Polyclonal antibodies to PIPKIγ were created as previously described (1). Anti–HA was obtained from Covance; anti-EGFR(LA22), anti-GAPDH, anti-β-catenin, anti-actin and anti-phospho-EGFR(Y1173) were obtained from Millipore; anti-β-catenin was obtained from BD Transduction Laboratories; anti-phospho-β-catenin(Y86), anti–mouse and anit-rabbit Alexa Fluor 488 and 555 conjugates, and SlowFade reagent were obtained from Invitrogen; anti-phospho-β-catenin(S675), anti-phospho-β-catenin(S552), anti-phospho-β-catenin(S33/37), anti-LRP6, anti-phospho-LRP6, anti-c-met, anti-c-jun and anti-phospho-c-met(Y1234/1235) were obtained from Cell Signaling Technology; anti-phospho-β-catenin(Y654), anti-phospho-EGFR(Y1086), anti-HA, anti-Smad2/3 and anti-phospho-Smad2/3 were obtained from Abcam; anti-phospho-β-catenin(S45) was obtained from Biosource; anti-myc (9E10) was obtained from Santa Cruz Biotechnology; Doxycycline was obtained from Clontech; Wnt-3a and TGF-β were obtained from R&D Systems; EGF and HGF were obtained from Sigma; Horseradish peroxidase-conjugated anti-GST antibody was purchased from Amersham Biosciences and horseradish peroxidase-conjugated anti-T7 antibody was obtained from Novagen.
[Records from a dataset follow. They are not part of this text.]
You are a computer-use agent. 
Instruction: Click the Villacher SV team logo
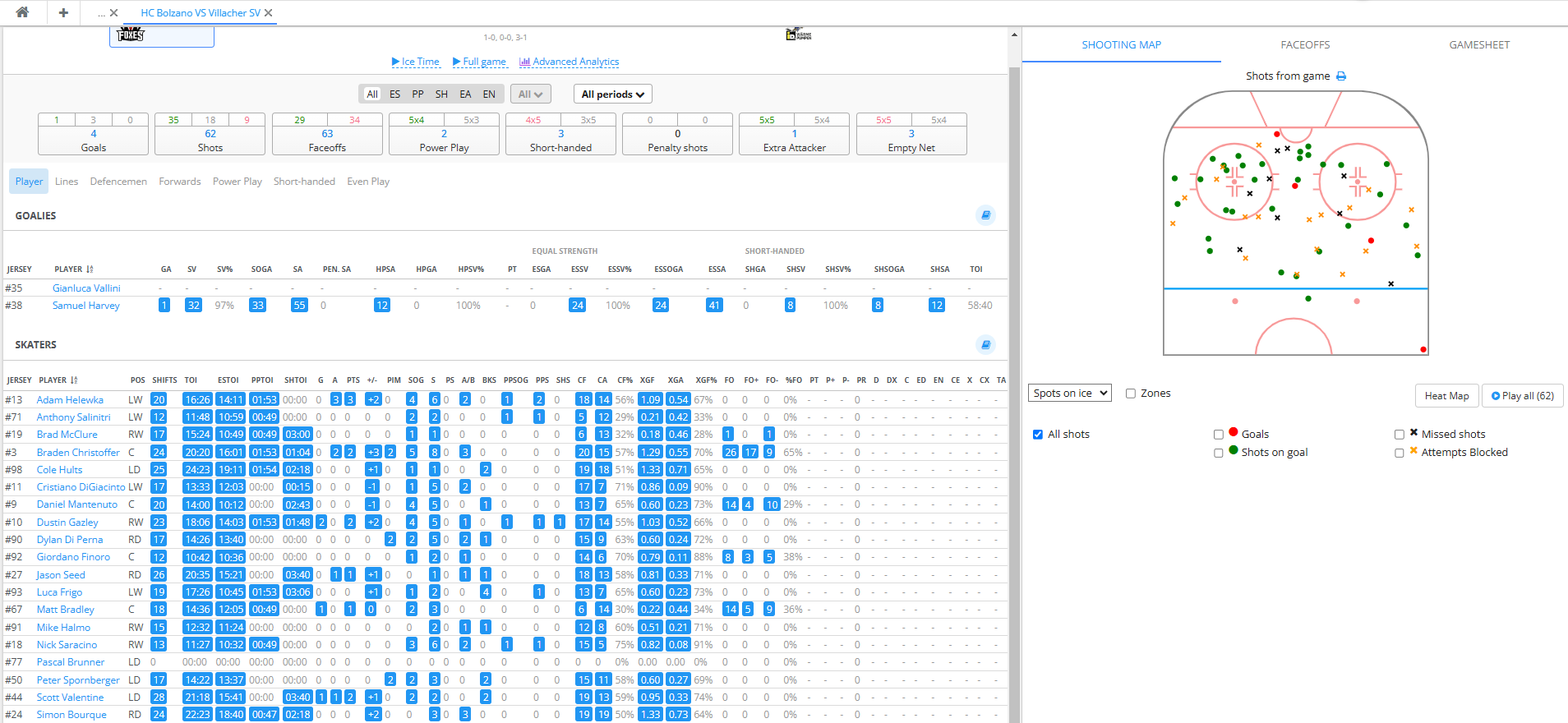tap(798, 35)
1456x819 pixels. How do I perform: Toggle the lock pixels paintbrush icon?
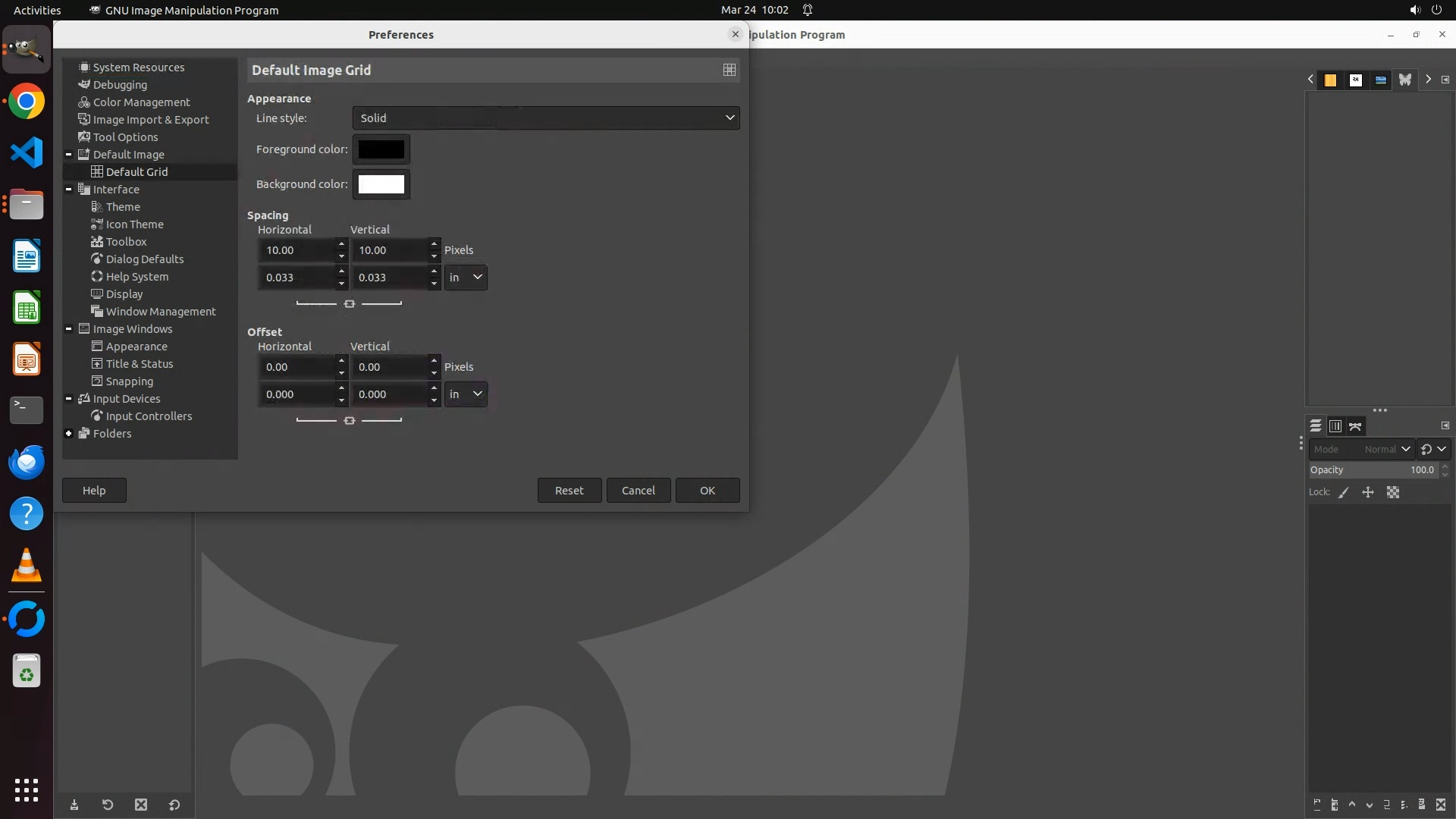1344,492
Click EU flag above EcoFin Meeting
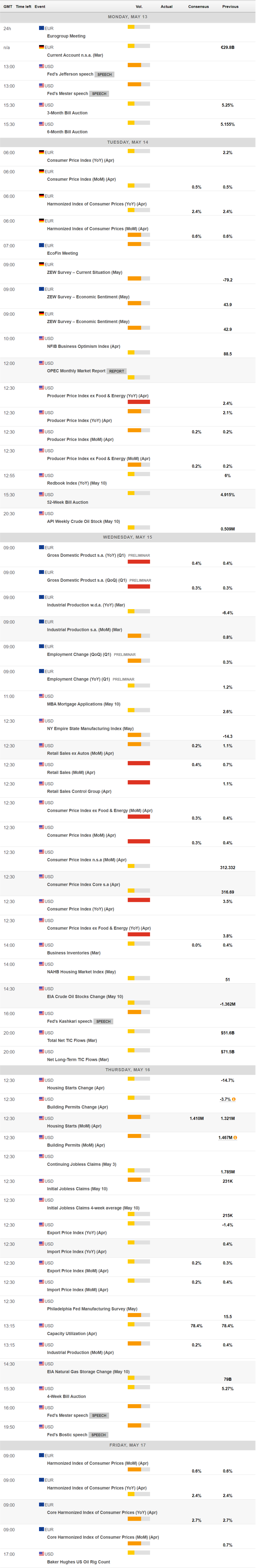256x1568 pixels. tap(41, 245)
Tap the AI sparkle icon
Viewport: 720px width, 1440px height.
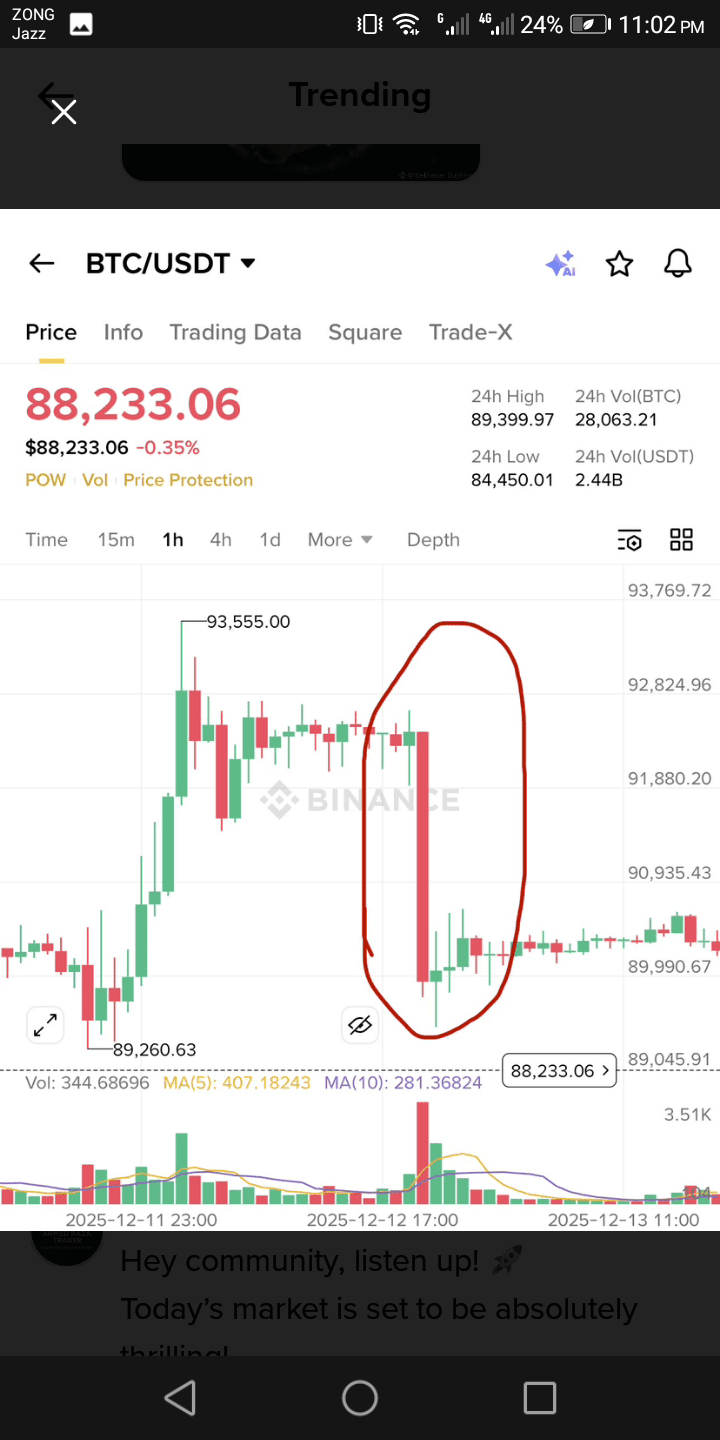click(x=560, y=264)
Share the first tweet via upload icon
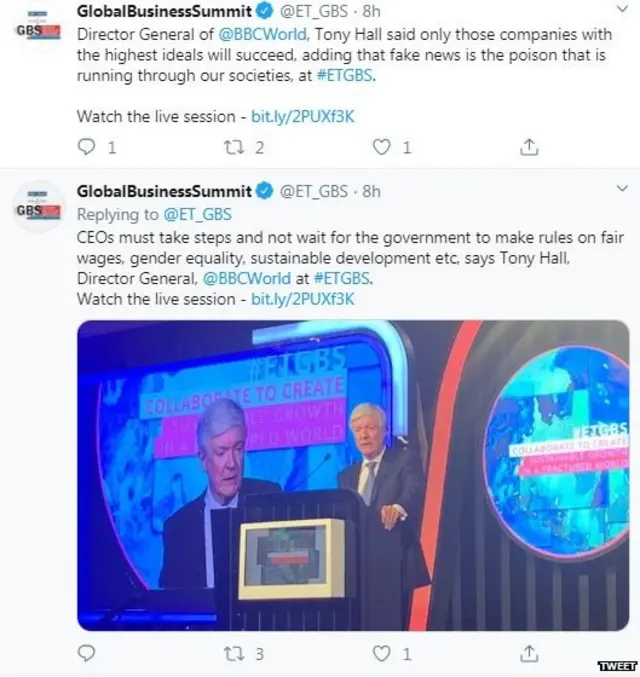Screen dimensions: 640x677 (529, 147)
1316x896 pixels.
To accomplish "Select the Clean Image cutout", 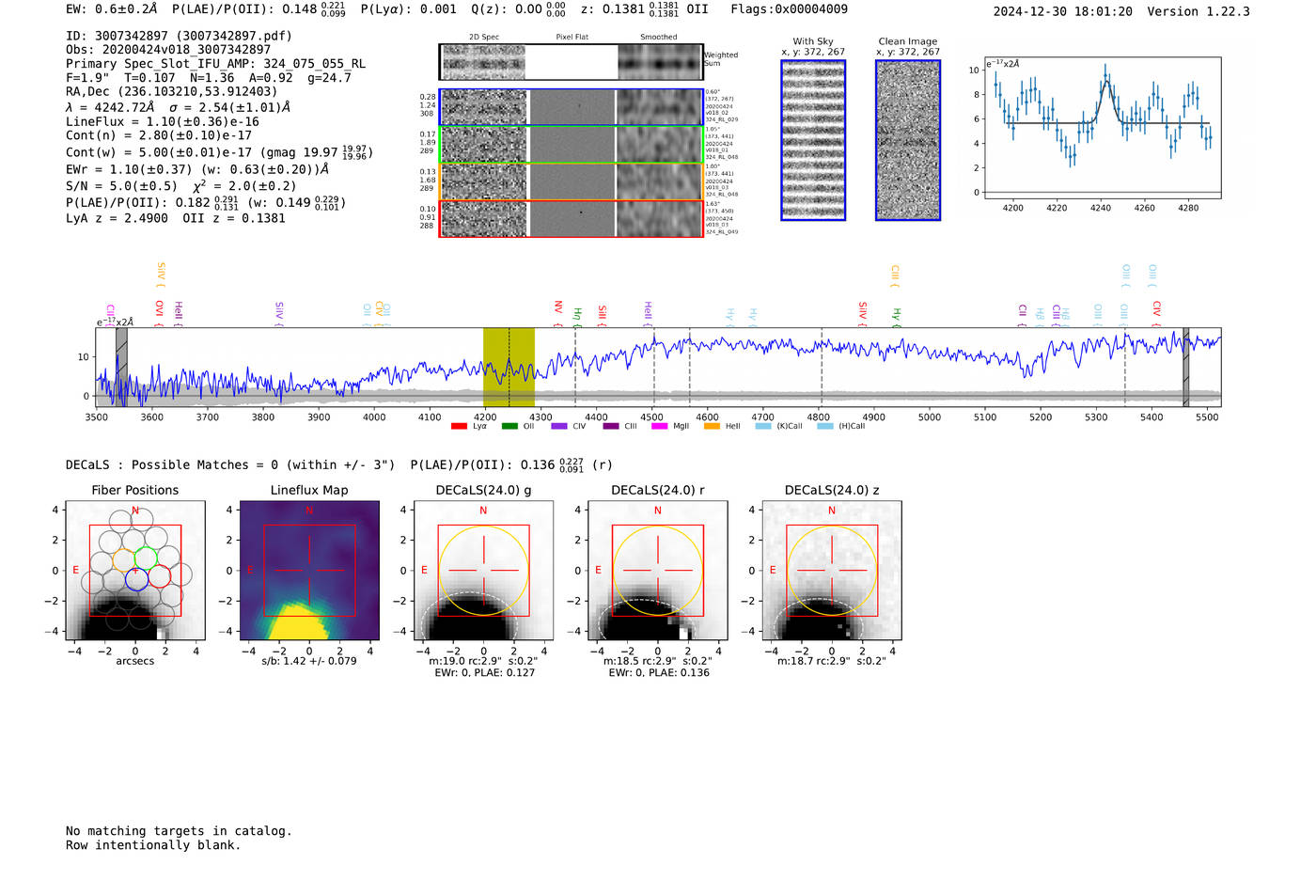I will click(x=908, y=140).
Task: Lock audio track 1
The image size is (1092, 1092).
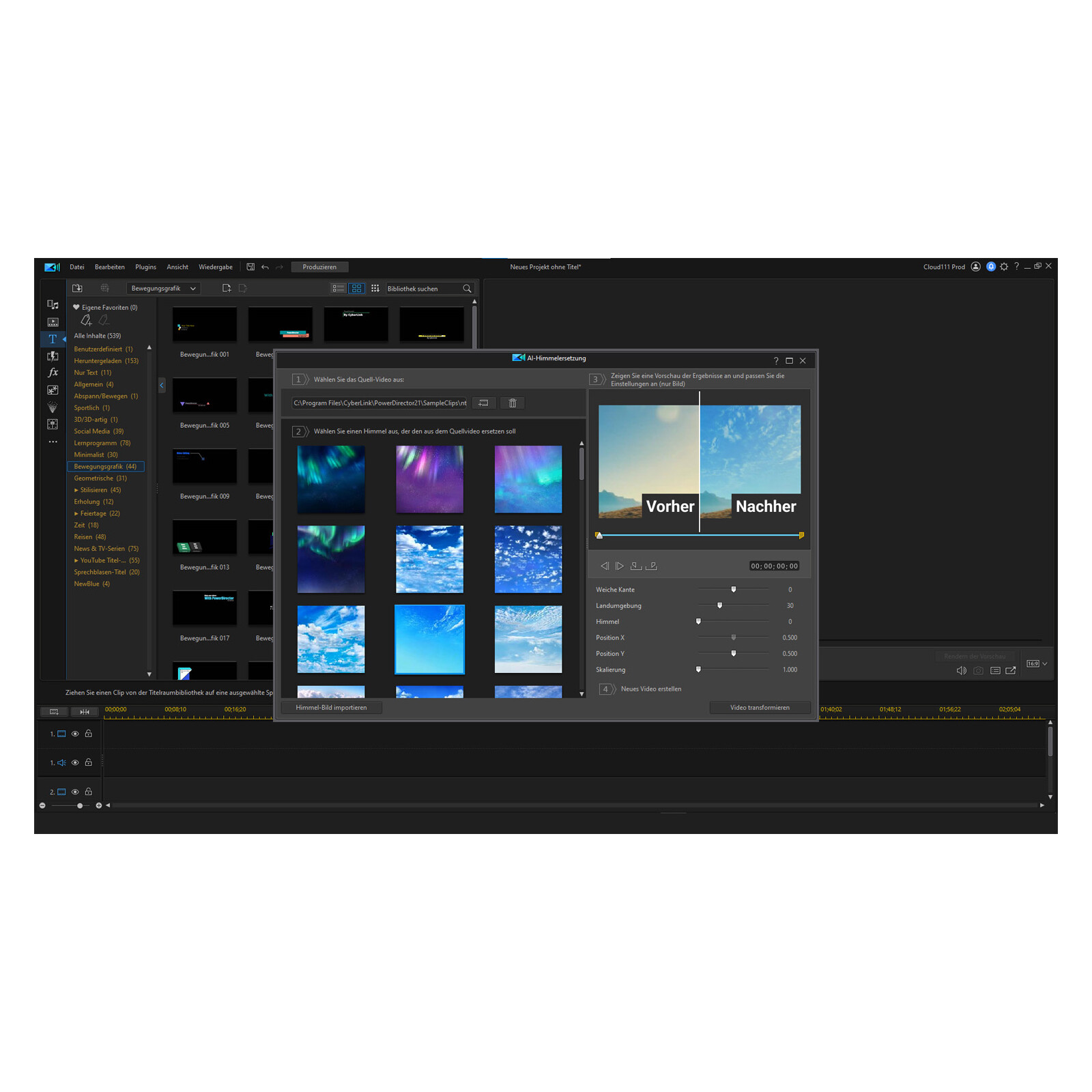Action: click(x=89, y=763)
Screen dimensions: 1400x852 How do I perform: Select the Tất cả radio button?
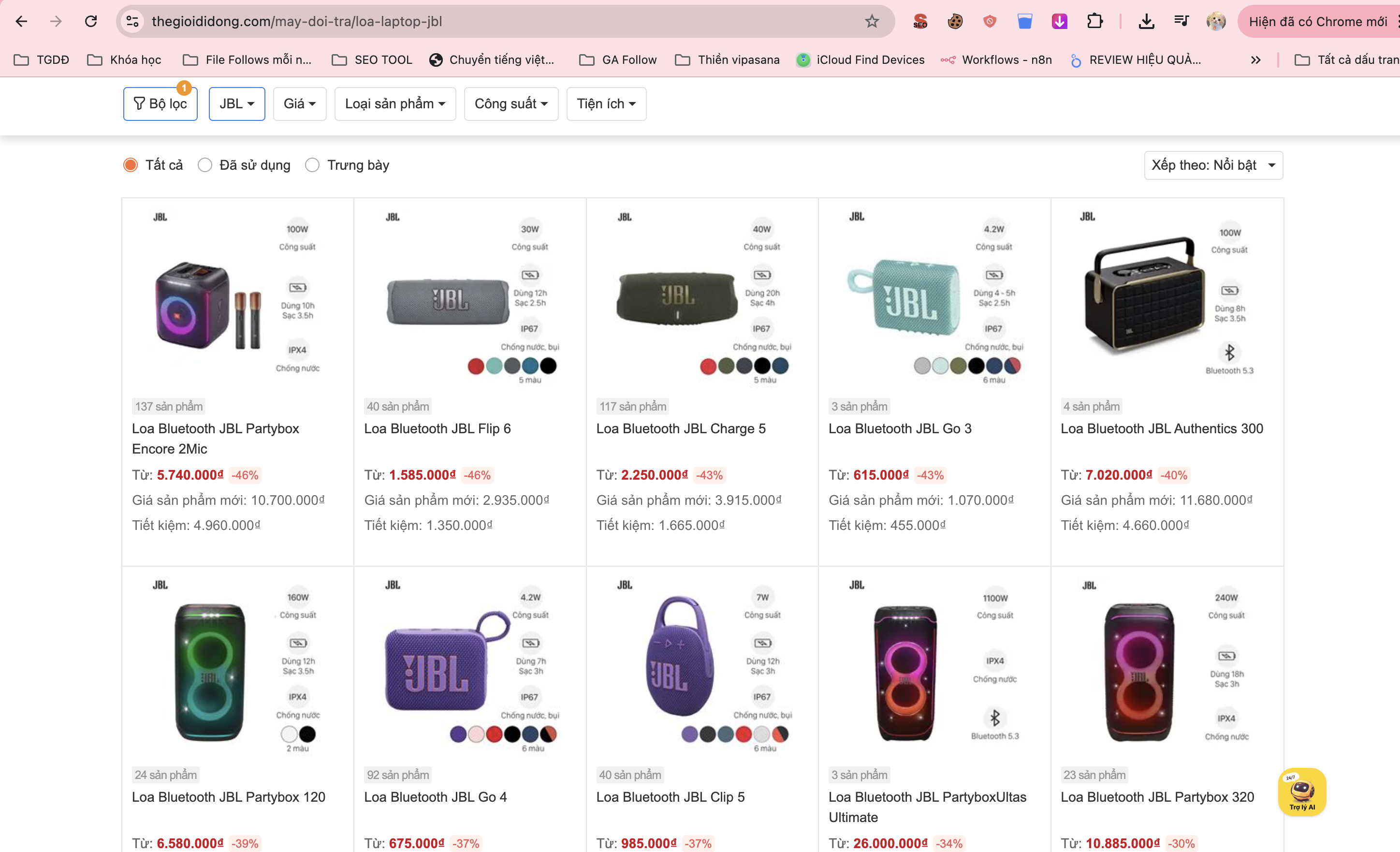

Secondary horseradish-peroxidase-conjugated antibodies for Western blotting were obtained from Jackson Immunoresearch Laboratories. PIPKIγ and PIPKIα mammalian and bacterial expression vectors were described previously (2). pCMV-HA PIPKIγi4_^KD, PIPKIγ_i5^KD and PIPKIα^KD were generated using the QuikChange II Site-Directed Mutagenesis kit (Stratagene). pCMV-myc containing the E-cadherin C-terminus was previously described (2).

Cell culture and transfection

All cell lines were maintained in Dulbecco's modified Eagle's medium (DMEM) with 10% FBS. Hela TET-OFF cells stably expressing various PIPKIγ constructs have been described elsewhere (2). Hela and MDCK cells were obtained from ATCC. For growth factor stimulation experiments, cells were serum starved in DMEM+0.5% FBS for 12-24 h and then stimulated with the appropriate growth factor.

Adherent cells were transfected with Lipofectamine™ 2000 (Invitrogen) or FUGENE® 6 transfection reagents according to the manufacturer's instructions; transient transfection conditions were optimized for maximum expression and minimal toxicity.

Lysate preparation, and immunoblotting

Whole-cell extracts were prepared in RIPA lysis buffer (20mM Tris-HCl, pH 7.5, 1% sodium deoxycholate, 2 mM EDTA, 1% [vol/vol] Nonidet P-40, 150 mM NaCl, 0.1% SDS, 50 mM NaF, supplemented with protease inhibitors). For immunoprecipitation experiments, lysates were prepared in a modified RIPA buffer (50mM Tris-HCl, pH 7.2, 0.5% sodium deoxycholate, 2 mM EDTA, 1% [vol/vol] Triton X-100, 50 mM NaCl, 0.1% SDS, supplemented with Complete Protease Inhibitor Mixture (Roche)). Lysates were sonicated, cleared of debris by centrifuation at 15,0000xg for 10 min at 4°C and protein concentrations calculated using the BCA (bicinchoninic acid) protein quantification assay (Bio-Rad Laboratories) according to the manufacturer's instructions. For all IPs, samples of equal protein concentration and volume were pre-cleared with normal mouse or rabbit IgG (Millipore) and Protein A/G sepharose beads (GE Healthcare). IPs were carried out overnight at 4°C followed by washing in modified RIPA buffer 5X. For immunoblot analysis, proteins were resolved by SDS-PAGE and transferred to Immobilon polyvinylidene fluoride filters (Millipore). Blots were incubated 30 min in PBS-T (PBS + 0.1% Tween-20) containing 5% nonfat dry milk or 3% BSA. The blots were incubated with primary antibody overnight at 4°C followed by incubation with HRP-conjugated secondary antibodies, and immunolabeled proteins were visualized with Western Lightning Chemiluminescence Reagent Plus (PerkinElmer).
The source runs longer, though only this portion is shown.